* Assigned task *
Copy out the data below. Leave nothing out and alter nothing.

[Stored items]

=== Section Start ===

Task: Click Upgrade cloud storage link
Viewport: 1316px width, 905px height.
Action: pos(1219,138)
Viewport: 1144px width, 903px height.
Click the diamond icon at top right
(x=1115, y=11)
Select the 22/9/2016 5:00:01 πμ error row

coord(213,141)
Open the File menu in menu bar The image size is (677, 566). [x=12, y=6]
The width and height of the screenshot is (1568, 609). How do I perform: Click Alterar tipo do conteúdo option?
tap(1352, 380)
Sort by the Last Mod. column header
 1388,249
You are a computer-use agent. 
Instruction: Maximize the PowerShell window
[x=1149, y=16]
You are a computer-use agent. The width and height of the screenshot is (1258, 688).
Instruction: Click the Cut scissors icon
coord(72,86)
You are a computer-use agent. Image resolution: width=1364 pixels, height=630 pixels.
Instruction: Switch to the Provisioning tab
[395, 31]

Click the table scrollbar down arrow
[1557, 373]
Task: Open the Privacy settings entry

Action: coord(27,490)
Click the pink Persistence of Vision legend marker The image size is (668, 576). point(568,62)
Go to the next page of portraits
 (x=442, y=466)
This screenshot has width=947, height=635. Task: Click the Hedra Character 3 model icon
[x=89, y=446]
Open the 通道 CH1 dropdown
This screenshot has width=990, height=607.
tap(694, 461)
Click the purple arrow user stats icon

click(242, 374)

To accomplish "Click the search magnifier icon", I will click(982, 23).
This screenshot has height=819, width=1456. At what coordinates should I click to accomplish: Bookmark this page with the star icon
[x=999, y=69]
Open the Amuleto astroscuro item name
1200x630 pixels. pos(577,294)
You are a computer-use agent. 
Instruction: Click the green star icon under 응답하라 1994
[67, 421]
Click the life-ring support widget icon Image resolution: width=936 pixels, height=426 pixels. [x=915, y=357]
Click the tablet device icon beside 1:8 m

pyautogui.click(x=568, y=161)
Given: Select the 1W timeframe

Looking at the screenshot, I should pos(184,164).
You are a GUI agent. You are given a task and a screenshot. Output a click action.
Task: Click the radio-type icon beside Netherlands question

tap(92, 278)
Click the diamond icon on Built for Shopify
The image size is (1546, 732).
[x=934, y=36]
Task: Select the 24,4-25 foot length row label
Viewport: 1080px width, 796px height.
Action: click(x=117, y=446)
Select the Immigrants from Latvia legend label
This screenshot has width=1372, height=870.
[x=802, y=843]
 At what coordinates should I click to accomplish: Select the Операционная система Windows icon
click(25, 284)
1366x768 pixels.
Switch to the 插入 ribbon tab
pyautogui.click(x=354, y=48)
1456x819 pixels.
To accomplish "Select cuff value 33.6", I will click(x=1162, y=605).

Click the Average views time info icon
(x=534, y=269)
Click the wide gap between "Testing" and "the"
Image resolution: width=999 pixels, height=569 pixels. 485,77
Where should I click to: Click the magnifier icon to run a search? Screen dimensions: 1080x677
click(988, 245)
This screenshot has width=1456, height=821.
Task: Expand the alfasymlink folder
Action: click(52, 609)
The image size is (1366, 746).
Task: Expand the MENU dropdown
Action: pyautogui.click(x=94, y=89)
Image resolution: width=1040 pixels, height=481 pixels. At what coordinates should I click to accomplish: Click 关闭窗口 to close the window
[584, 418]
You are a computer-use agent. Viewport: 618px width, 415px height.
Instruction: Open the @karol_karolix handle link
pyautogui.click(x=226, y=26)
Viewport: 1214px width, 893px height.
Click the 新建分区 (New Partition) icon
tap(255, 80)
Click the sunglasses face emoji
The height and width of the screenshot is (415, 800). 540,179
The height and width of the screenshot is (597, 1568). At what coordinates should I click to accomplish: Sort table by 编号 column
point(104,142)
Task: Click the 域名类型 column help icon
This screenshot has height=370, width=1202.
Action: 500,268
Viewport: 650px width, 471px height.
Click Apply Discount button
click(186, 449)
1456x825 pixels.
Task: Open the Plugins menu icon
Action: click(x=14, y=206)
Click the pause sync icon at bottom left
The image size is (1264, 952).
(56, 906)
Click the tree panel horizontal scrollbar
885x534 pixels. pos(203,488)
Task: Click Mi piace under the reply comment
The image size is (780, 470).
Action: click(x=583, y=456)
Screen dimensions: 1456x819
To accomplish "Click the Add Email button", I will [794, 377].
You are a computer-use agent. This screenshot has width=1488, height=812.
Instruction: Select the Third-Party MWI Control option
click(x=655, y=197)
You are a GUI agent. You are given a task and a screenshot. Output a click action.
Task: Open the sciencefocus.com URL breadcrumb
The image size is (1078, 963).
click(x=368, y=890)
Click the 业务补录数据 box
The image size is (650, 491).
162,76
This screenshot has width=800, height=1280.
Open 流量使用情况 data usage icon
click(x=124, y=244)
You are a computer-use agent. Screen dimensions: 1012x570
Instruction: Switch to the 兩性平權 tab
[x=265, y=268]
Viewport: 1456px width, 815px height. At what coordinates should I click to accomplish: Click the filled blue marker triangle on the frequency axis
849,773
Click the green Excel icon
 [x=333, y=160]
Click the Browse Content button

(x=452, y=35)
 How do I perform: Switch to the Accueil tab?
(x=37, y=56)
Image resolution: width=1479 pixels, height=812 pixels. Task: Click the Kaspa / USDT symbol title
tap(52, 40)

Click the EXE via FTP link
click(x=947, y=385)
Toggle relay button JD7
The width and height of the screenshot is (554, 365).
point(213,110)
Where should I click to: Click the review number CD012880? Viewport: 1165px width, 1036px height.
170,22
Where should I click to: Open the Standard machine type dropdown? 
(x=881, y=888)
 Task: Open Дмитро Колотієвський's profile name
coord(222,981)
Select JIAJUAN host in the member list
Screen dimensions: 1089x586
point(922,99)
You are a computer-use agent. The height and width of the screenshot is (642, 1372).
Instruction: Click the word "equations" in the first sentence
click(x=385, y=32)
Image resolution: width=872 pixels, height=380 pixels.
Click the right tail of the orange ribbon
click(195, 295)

=== Section End ===

* Task solution *
Task: Click Upgrade cloud storage link
Viewport: 1316px width, 905px height.
Action: pos(1219,138)
Viewport: 1144px width, 903px height.
Click the diamond icon at top right
(x=1115, y=11)
Select the 22/9/2016 5:00:01 πμ error row

coord(213,141)
Open the File menu in menu bar The image size is (677, 566). [x=12, y=6]
The width and height of the screenshot is (1568, 609). How do I perform: Click Alterar tipo do conteúdo option?
tap(1352, 380)
Sort by the Last Mod. column header
 1388,249
You are a computer-use agent. 
Instruction: Maximize the PowerShell window
[x=1149, y=16]
You are a computer-use agent. The width and height of the screenshot is (1258, 688).
Instruction: Click the Cut scissors icon
coord(72,86)
You are a computer-use agent. Image resolution: width=1364 pixels, height=630 pixels.
Instruction: Switch to the Provisioning tab
[395, 31]

Click the table scrollbar down arrow
[1557, 373]
Task: Open the Privacy settings entry

Action: coord(27,490)
Click the pink Persistence of Vision legend marker The image size is (668, 576). point(568,62)
Go to the next page of portraits
 (x=442, y=466)
This screenshot has width=947, height=635. Task: Click the Hedra Character 3 model icon
[x=89, y=446]
Open the 通道 CH1 dropdown
This screenshot has width=990, height=607.
tap(694, 461)
Click the purple arrow user stats icon

click(242, 374)

To accomplish "Click the search magnifier icon", I will click(982, 23).
This screenshot has height=819, width=1456. At what coordinates should I click to accomplish: Bookmark this page with the star icon
[x=999, y=69]
Open the Amuleto astroscuro item name
1200x630 pixels. pos(577,294)
You are a computer-use agent. 
Instruction: Click the green star icon under 응답하라 1994
[67, 421]
Click the life-ring support widget icon Image resolution: width=936 pixels, height=426 pixels. [x=915, y=357]
Click the tablet device icon beside 1:8 m

pyautogui.click(x=568, y=161)
Given: Select the 1W timeframe

Looking at the screenshot, I should pos(184,164).
You are a GUI agent. You are given a task and a screenshot. Output a click action.
Task: Click the radio-type icon beside Netherlands question

tap(92, 278)
Click the diamond icon on Built for Shopify
The image size is (1546, 732).
[x=934, y=36]
Task: Select the 24,4-25 foot length row label
Viewport: 1080px width, 796px height.
Action: click(x=117, y=446)
Select the Immigrants from Latvia legend label
This screenshot has width=1372, height=870.
[x=802, y=843]
 At what coordinates should I click to accomplish: Select the Операционная система Windows icon
click(25, 284)
1366x768 pixels.
Switch to the 插入 ribbon tab
pyautogui.click(x=354, y=48)
1456x819 pixels.
To accomplish "Select cuff value 33.6", I will click(x=1162, y=605).

Click the Average views time info icon
(x=534, y=269)
Click the wide gap between "Testing" and "the"
Image resolution: width=999 pixels, height=569 pixels. 485,77
Where should I click to: Click the magnifier icon to run a search? Screen dimensions: 1080x677
click(988, 245)
This screenshot has width=1456, height=821.
Task: Expand the alfasymlink folder
Action: click(52, 609)
The image size is (1366, 746).
Task: Expand the MENU dropdown
Action: pyautogui.click(x=94, y=89)
Image resolution: width=1040 pixels, height=481 pixels. At what coordinates should I click to accomplish: Click 关闭窗口 to close the window
[584, 418]
You are a computer-use agent. Viewport: 618px width, 415px height.
Instruction: Open the @karol_karolix handle link
pyautogui.click(x=226, y=26)
Viewport: 1214px width, 893px height.
Click the 新建分区 (New Partition) icon
tap(255, 80)
Click the sunglasses face emoji
The height and width of the screenshot is (415, 800). 540,179
The height and width of the screenshot is (597, 1568). At what coordinates should I click to accomplish: Sort table by 编号 column
point(104,142)
Task: Click the 域名类型 column help icon
This screenshot has height=370, width=1202.
Action: 500,268
Viewport: 650px width, 471px height.
Click Apply Discount button
click(186, 449)
1456x825 pixels.
Task: Open the Plugins menu icon
Action: click(x=14, y=206)
Click the pause sync icon at bottom left
The image size is (1264, 952).
(56, 906)
Click the tree panel horizontal scrollbar
885x534 pixels. pos(203,488)
Task: Click Mi piace under the reply comment
The image size is (780, 470).
Action: click(x=583, y=456)
Screen dimensions: 1456x819
To accomplish "Click the Add Email button", I will [794, 377].
You are a computer-use agent. This screenshot has width=1488, height=812.
Instruction: Select the Third-Party MWI Control option
click(x=655, y=197)
You are a GUI agent. You are given a task and a screenshot. Output a click action.
Task: Open the sciencefocus.com URL breadcrumb
The image size is (1078, 963).
click(x=368, y=890)
Click the 业务补录数据 box
The image size is (650, 491).
162,76
This screenshot has width=800, height=1280.
Open 流量使用情况 data usage icon
click(x=124, y=244)
You are a computer-use agent. Screen dimensions: 1012x570
Instruction: Switch to the 兩性平權 tab
[x=265, y=268]
Viewport: 1456px width, 815px height. At what coordinates should I click to accomplish: Click the filled blue marker triangle on the frequency axis
849,773
Click the green Excel icon
 [x=333, y=160]
Click the Browse Content button

(x=452, y=35)
 How do I perform: Switch to the Accueil tab?
(x=37, y=56)
Image resolution: width=1479 pixels, height=812 pixels. Task: Click the Kaspa / USDT symbol title
tap(52, 40)

Click the EXE via FTP link
click(x=947, y=385)
Toggle relay button JD7
The width and height of the screenshot is (554, 365).
point(213,110)
Where should I click to: Click the review number CD012880? Viewport: 1165px width, 1036px height.
170,22
Where should I click to: Open the Standard machine type dropdown? 
(x=881, y=888)
 Task: Open Дмитро Колотієвський's profile name
coord(222,981)
Select JIAJUAN host in the member list
Screen dimensions: 1089x586
point(922,99)
You are a computer-use agent. The height and width of the screenshot is (642, 1372).
Instruction: Click the word "equations" in the first sentence
click(x=385, y=32)
Image resolution: width=872 pixels, height=380 pixels.
Click the right tail of the orange ribbon
click(195, 295)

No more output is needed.